Robe de mariée Collection Conscious by H&M 2016
D’où provient ce coton biologique ? Car vu le prix des pièces, il doit certainement être produit dans des pays en développement qui ont généralement un accès à l’eau restreint et quand on connait la consommation en eau (10 000 litres pour chaque kilogramme de coton cultivé) que nécessite cette agriculture on s’alarme ! Puis, dans quelles conditions est-il produit ? Est-ce que, comme en 2010, le coton certifié bio de H&M contient encore des OGM (30% à l’époque)? Et en ce qui concerne les pièces de la ligne Conscious, quelle quantité représentent-elles par rapport à l’ensemble de la production ? Quel est le salaire de ceux qui la conçoivent ? Et où sont elles produites ? Car les retrouver en magasins après plusieurs milliers de kilomètres ça reste bio mais pas très écolo… A la lecture du rapport développement durable du groupe, consultable directement sur leur site internet, on s'aperçoit donc qu'il y a encore beaucoup trop de questions qui persistent aujourd'hui...
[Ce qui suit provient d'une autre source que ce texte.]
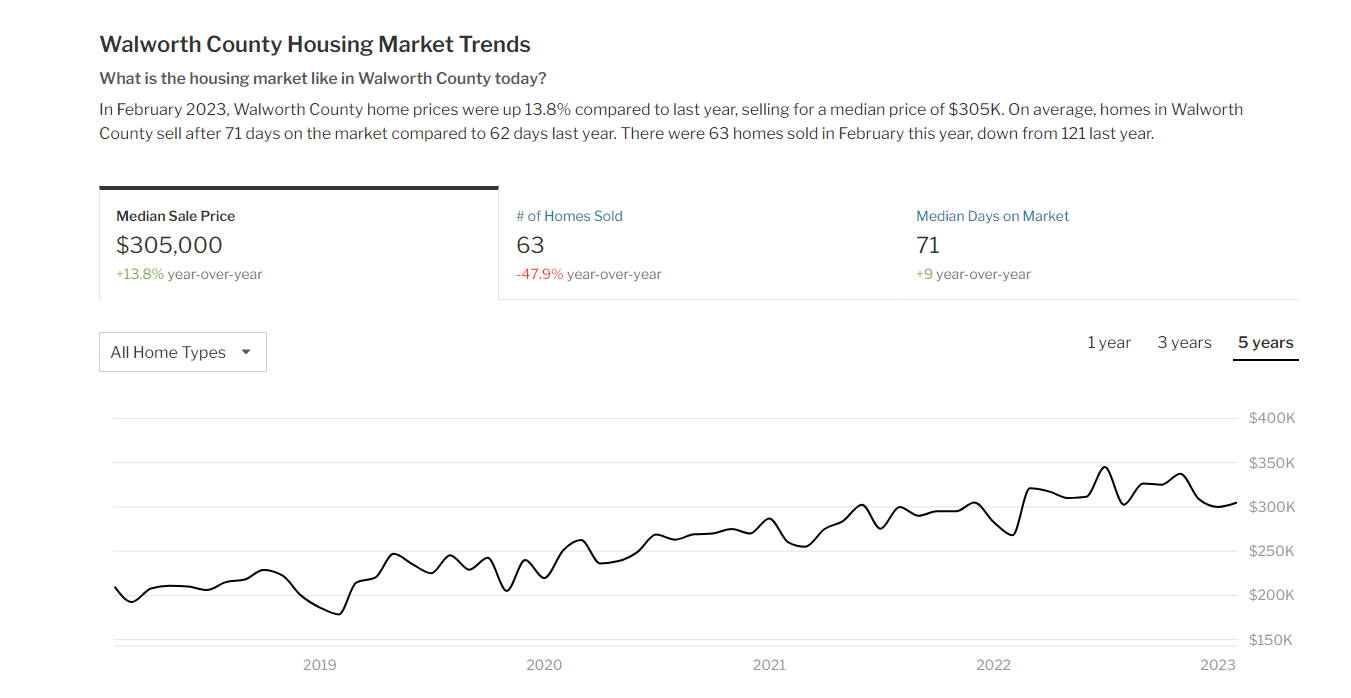Expand the All Home Types dropdown
The height and width of the screenshot is (698, 1351).
tap(182, 352)
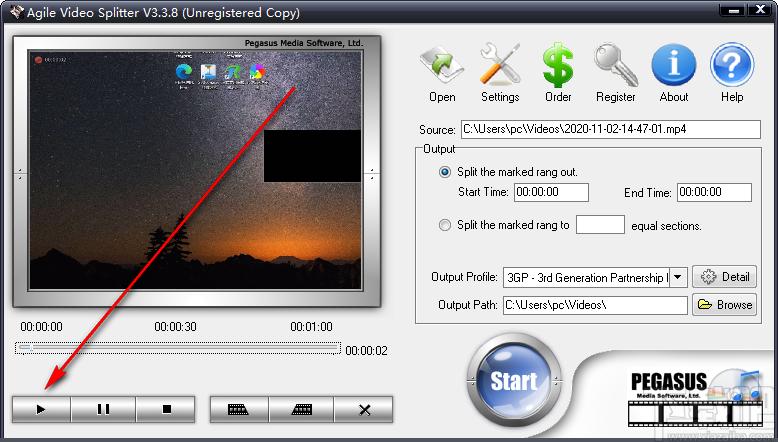
Task: Clear marks with the X button
Action: click(364, 409)
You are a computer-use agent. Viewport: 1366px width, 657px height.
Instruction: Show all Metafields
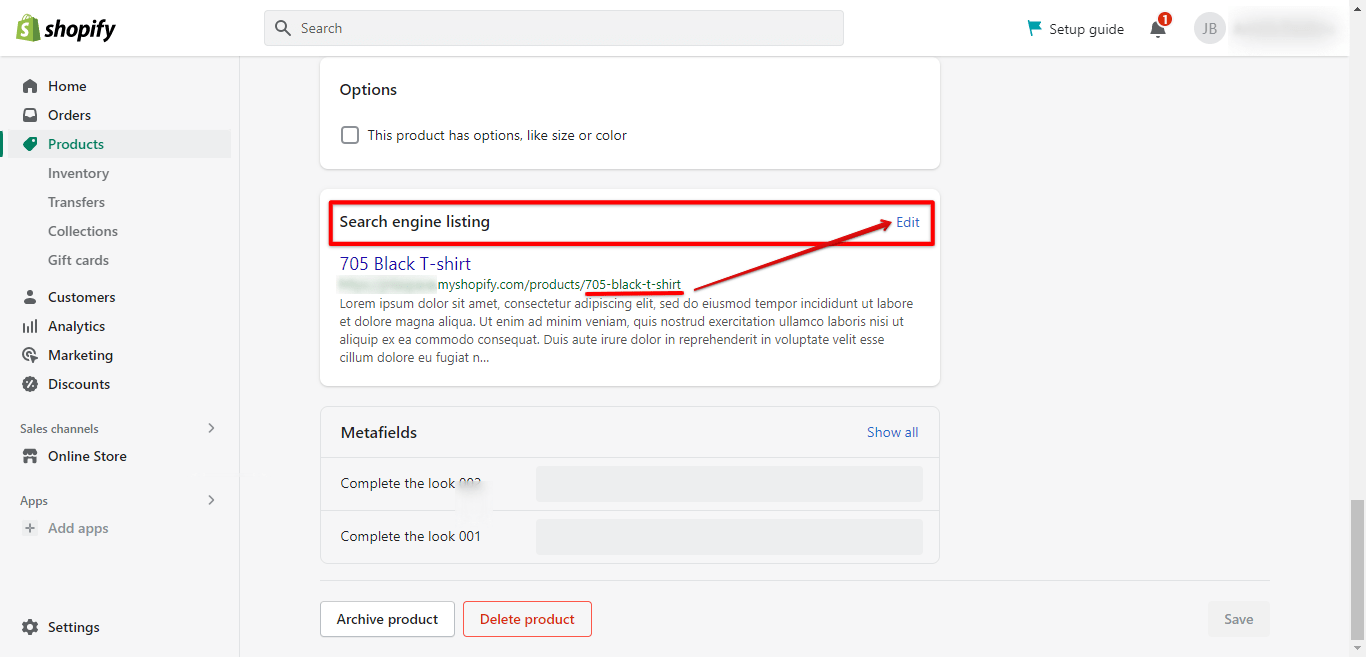click(892, 431)
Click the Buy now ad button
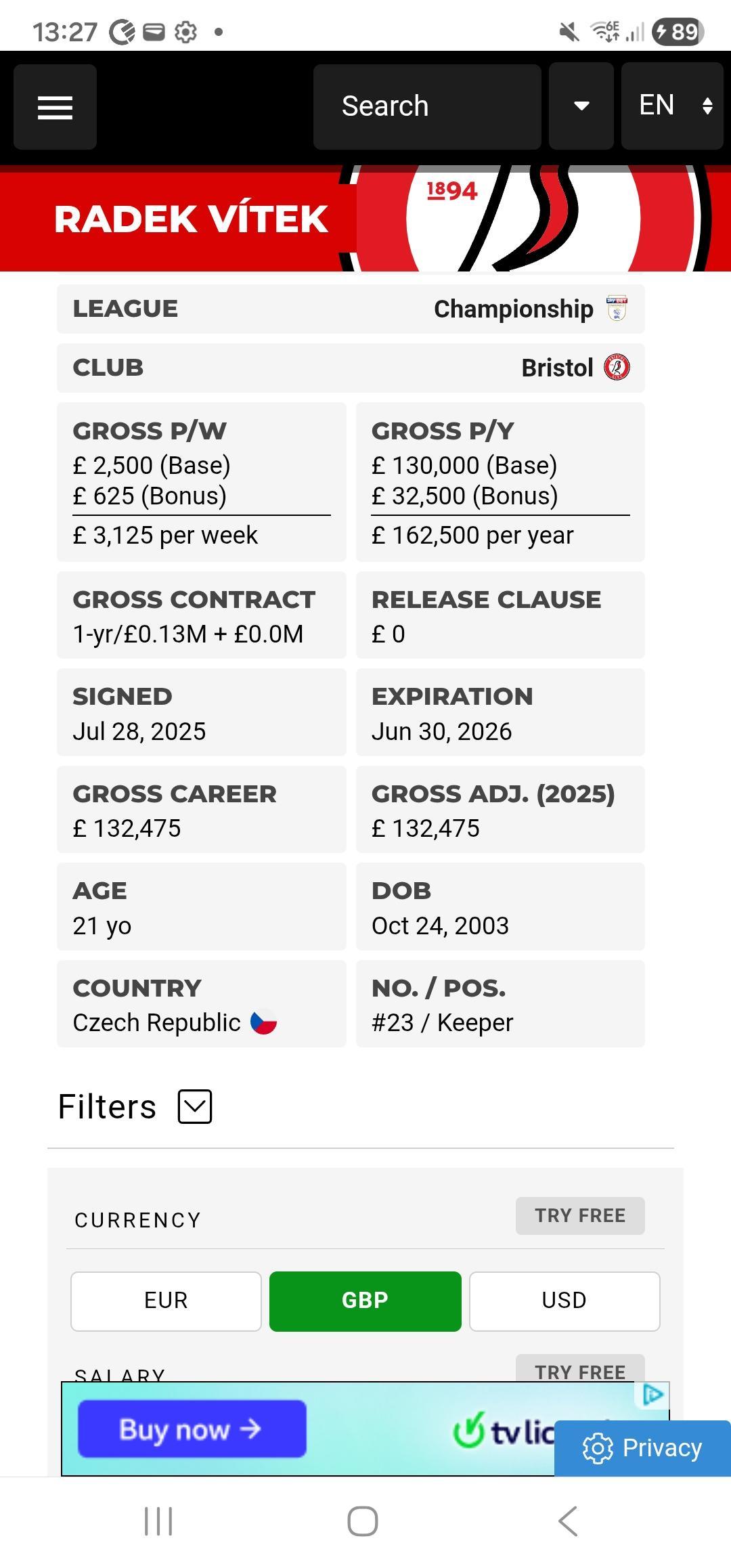The height and width of the screenshot is (1568, 731). (x=192, y=1429)
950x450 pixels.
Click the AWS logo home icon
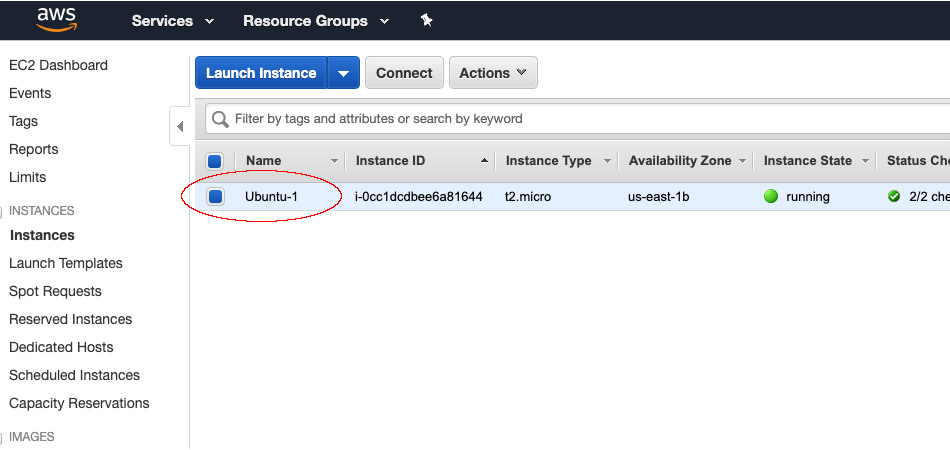56,20

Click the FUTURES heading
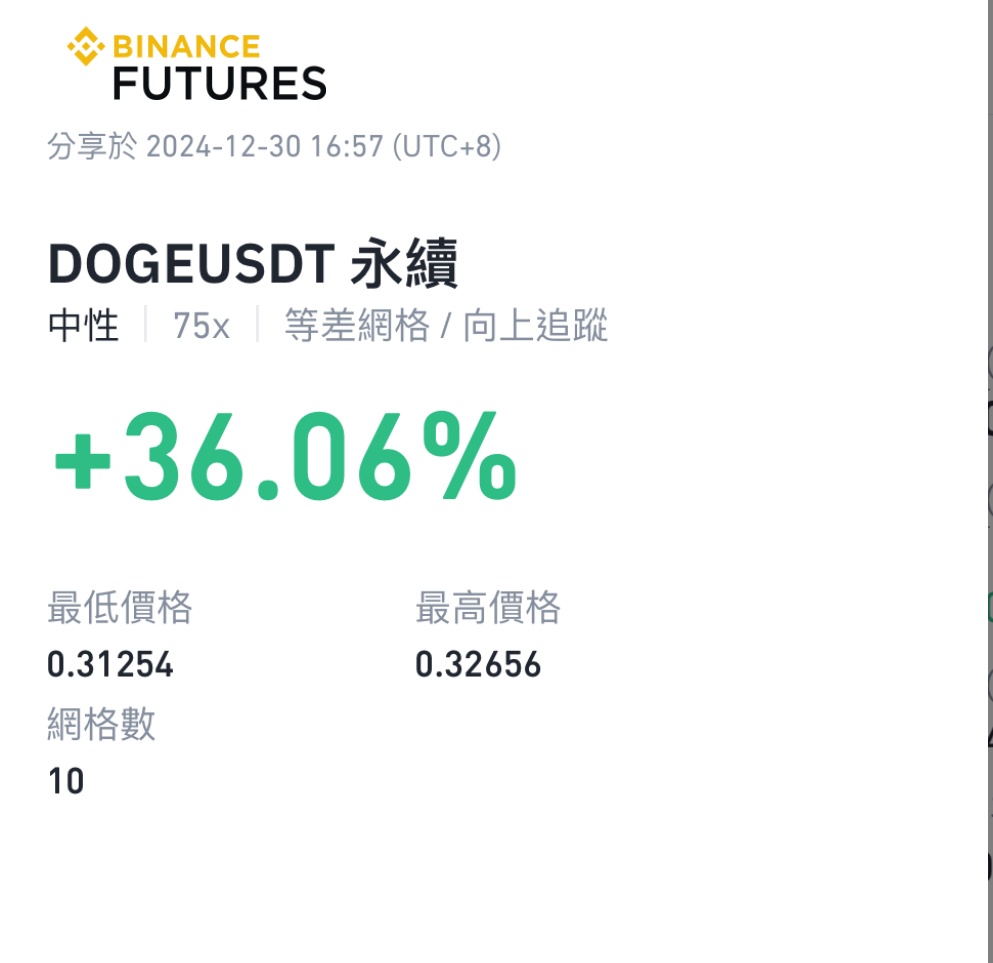click(x=219, y=84)
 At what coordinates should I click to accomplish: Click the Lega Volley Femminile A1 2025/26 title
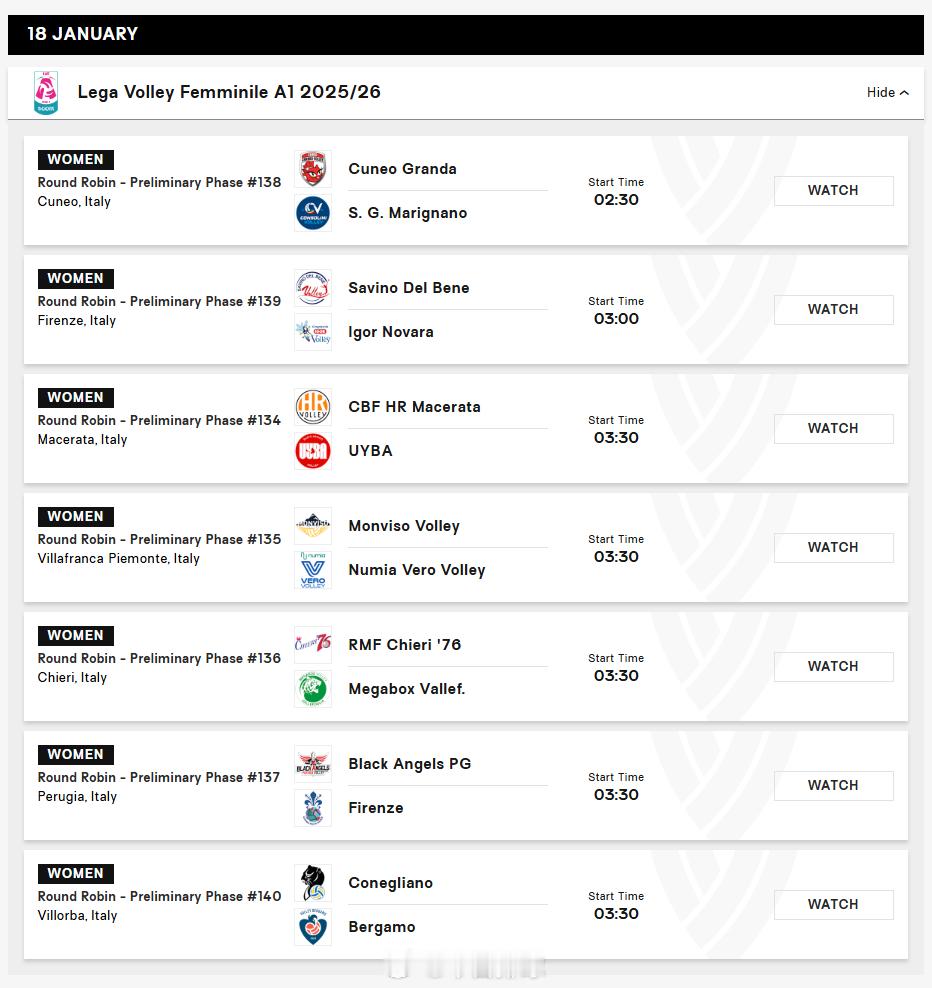[x=229, y=92]
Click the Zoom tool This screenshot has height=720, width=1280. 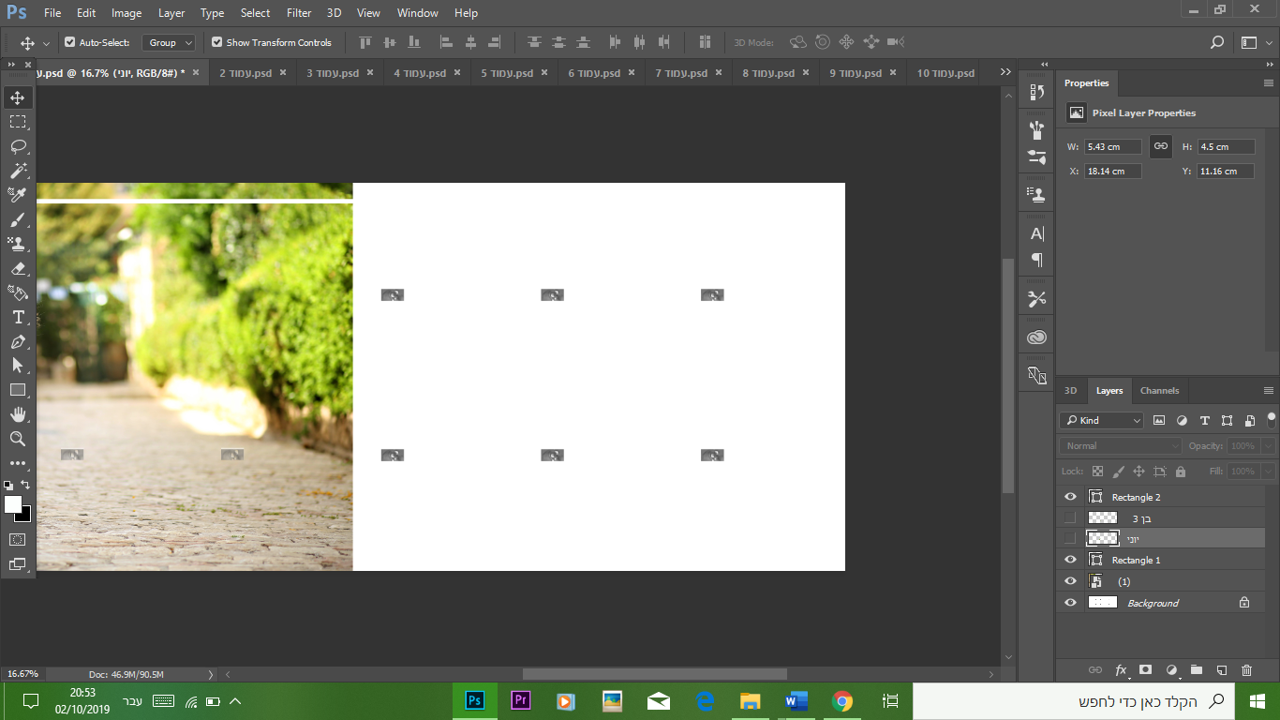pos(18,439)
Pourcentage de coton biologique utilisé par année / source H&M Sustainability report 2014
Toutes ces parts d'ombre méritent donc méfiance et à l’heure où l’écologie et le développement durable commencent à prendre racine dans nos sociétés, suscitant la convoitise des consommateurs, il est légitime de se demander si les engagements verts signés H&M ne sont pas simplement du Greenwasching transformant l’éthique en fric. Et l’effet d’annonce n’est pas terminé puisque la marque H&M a sorti, en janvier dernier, une gamme de produits de beauté bio se voulant « bénéfique pour les populations, la planète et le porte-feuille ». 

Mais si tout n’est pas parfait, tout n’est pas à jeter pour autant. Oui H&M a des efforts à faire mais avance à pas de géants tout de même. C’est surtout une initiative qui a fait des émules chez ses consoeurs Zara, Forever 21 and Co dont la démarche n'est pas plus glorifiante. Le plus dur pour elles est sûrement de concilier le caractère ultra contradictoire qu’il y a entre l’univers de la fast-fashion et leurs ambitions éthiques. Cela revient un peu à se tirer une balle dans le pied. Maintenant il faut trouver là où cela sera le moins douloureux. Et à ce jeu, nous sommes nous aussi responsables. Leur contradiction est la nôtre. Pourquoi aller chez H&M pour acheter quelque chose de durable? Il y a un problème de philosophie flagrant, mais cela devient énervant quand la maison fanfaronne à se dire le numéro un de la mode bio. Prétendre être engagée, passe encore, mais il ne faut pas non plus pousser mémé dans les orties ; il y a encore du boulot pour qu’elle soit la championne du développement durable.